## PROBLEM STATEMENT
Write out the entries below once more, exactly.

## DATA PROVIDED
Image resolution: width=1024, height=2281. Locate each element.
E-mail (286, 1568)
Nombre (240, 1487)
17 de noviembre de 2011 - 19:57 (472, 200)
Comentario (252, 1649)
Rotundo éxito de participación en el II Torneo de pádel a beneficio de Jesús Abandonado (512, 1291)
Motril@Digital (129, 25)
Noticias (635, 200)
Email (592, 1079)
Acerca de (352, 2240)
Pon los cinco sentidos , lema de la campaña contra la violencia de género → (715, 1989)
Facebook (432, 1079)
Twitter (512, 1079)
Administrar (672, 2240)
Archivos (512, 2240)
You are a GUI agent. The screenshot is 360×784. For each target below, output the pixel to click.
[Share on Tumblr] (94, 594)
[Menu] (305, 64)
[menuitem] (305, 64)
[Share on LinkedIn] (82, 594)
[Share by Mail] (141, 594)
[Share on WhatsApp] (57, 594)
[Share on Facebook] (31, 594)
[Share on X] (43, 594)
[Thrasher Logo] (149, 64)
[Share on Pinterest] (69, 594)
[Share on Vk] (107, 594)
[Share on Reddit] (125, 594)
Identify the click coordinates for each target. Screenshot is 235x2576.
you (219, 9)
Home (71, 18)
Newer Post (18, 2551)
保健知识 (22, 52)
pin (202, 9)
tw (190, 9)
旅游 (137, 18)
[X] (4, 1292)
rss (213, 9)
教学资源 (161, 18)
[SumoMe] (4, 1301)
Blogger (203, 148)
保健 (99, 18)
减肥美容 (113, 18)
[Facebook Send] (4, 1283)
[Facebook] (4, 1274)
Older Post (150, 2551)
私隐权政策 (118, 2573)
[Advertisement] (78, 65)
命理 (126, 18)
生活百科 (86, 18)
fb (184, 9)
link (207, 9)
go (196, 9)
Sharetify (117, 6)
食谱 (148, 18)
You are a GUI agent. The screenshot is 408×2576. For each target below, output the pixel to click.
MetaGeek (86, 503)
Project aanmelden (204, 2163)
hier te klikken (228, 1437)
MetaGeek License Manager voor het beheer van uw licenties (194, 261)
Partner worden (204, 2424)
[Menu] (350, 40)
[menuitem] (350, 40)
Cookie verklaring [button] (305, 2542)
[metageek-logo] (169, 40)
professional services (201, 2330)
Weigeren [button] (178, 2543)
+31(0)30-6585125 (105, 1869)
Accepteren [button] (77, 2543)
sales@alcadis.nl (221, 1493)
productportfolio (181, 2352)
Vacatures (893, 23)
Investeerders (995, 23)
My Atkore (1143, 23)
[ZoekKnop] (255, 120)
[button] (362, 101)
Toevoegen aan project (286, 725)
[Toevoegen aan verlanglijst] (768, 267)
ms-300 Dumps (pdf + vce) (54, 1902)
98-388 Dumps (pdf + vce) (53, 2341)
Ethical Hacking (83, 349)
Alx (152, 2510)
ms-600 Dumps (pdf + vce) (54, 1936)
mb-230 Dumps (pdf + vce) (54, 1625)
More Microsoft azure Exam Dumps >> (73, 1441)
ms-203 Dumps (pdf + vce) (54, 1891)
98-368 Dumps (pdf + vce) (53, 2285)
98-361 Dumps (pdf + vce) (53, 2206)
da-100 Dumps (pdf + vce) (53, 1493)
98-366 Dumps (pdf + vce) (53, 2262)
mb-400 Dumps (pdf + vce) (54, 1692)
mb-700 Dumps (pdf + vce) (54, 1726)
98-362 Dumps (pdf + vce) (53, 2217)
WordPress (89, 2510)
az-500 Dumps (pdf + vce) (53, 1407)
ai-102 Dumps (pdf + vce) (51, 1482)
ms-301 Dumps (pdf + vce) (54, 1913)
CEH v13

## WRITTEN REPLY
Image resolution: width=1024, height=2281. Locate each element.
E-mail (286, 1568)
Nombre (240, 1487)
17 de noviembre de 2011 - 19:57 (472, 200)
Comentario (252, 1649)
Rotundo éxito de participación en el II Torneo de pádel a beneficio de Jesús Abandonado (512, 1291)
Motril@Digital (129, 25)
Noticias (635, 200)
Email (592, 1079)
Acerca de (352, 2240)
Pon los cinco sentidos , lema de la campaña contra la violencia de género → (715, 1989)
Facebook (432, 1079)
Twitter (512, 1079)
Administrar (672, 2240)
Archivos (512, 2240)
You are a GUI agent. The screenshot is 360×784. For each target below, output the pixel to click.
[Share on Tumblr] (94, 594)
[Menu] (305, 64)
[menuitem] (305, 64)
[Share on LinkedIn] (82, 594)
[Share by Mail] (141, 594)
[Share on WhatsApp] (57, 594)
[Share on Facebook] (31, 594)
[Share on X] (43, 594)
[Thrasher Logo] (149, 64)
[Share on Pinterest] (69, 594)
[Share on Vk] (107, 594)
[Share on Reddit] (125, 594)
Identify the click coordinates for each target. Screenshot is 235x2576.
you (219, 9)
Home (71, 18)
Newer Post (18, 2551)
保健知识 (22, 52)
pin (202, 9)
tw (190, 9)
旅游 (137, 18)
[X] (4, 1292)
rss (213, 9)
教学资源 (161, 18)
[SumoMe] (4, 1301)
Blogger (203, 148)
保健 (99, 18)
减肥美容 (113, 18)
[Facebook Send] (4, 1283)
[Facebook] (4, 1274)
Older Post (150, 2551)
私隐权政策 (118, 2573)
[Advertisement] (78, 65)
命理 (126, 18)
生活百科 (86, 18)
fb (184, 9)
link (207, 9)
go (196, 9)
Sharetify (117, 6)
食谱 (148, 18)
You are a GUI agent. The screenshot is 408×2576. For each target below, output the pixel to click.
MetaGeek (86, 503)
Project aanmelden (204, 2163)
hier te klikken (228, 1437)
MetaGeek License Manager voor het beheer van uw licenties (194, 261)
Partner worden (204, 2424)
[Menu] (350, 40)
[menuitem] (350, 40)
Cookie verklaring [button] (305, 2542)
[metageek-logo] (169, 40)
professional services (201, 2330)
Weigeren [button] (178, 2543)
+31(0)30-6585125 (105, 1869)
Accepteren [button] (77, 2543)
sales@alcadis.nl (221, 1493)
productportfolio (181, 2352)
Vacatures (893, 23)
Investeerders (995, 23)
My Atkore (1143, 23)
[ZoekKnop] (255, 120)
[button] (362, 101)
Toevoegen aan project (286, 725)
[Toevoegen aan verlanglijst] (768, 267)
ms-300 Dumps (pdf + vce) (54, 1902)
98-388 Dumps (pdf + vce) (53, 2341)
Ethical Hacking (83, 349)
Alx (152, 2510)
ms-600 Dumps (pdf + vce) (54, 1936)
mb-230 Dumps (pdf + vce) (54, 1625)
More Microsoft azure Exam Dumps >> (73, 1441)
ms-203 Dumps (pdf + vce) (54, 1891)
98-368 Dumps (pdf + vce) (53, 2285)
98-361 Dumps (pdf + vce) (53, 2206)
da-100 Dumps (pdf + vce) (53, 1493)
98-366 Dumps (pdf + vce) (53, 2262)
mb-400 Dumps (pdf + vce) (54, 1692)
mb-700 Dumps (pdf + vce) (54, 1726)
98-362 Dumps (pdf + vce) (53, 2217)
WordPress (89, 2510)
az-500 Dumps (pdf + vce) (53, 1407)
ai-102 Dumps (pdf + vce) (51, 1482)
ms-301 Dumps (pdf + vce) (54, 1913)
CEH v13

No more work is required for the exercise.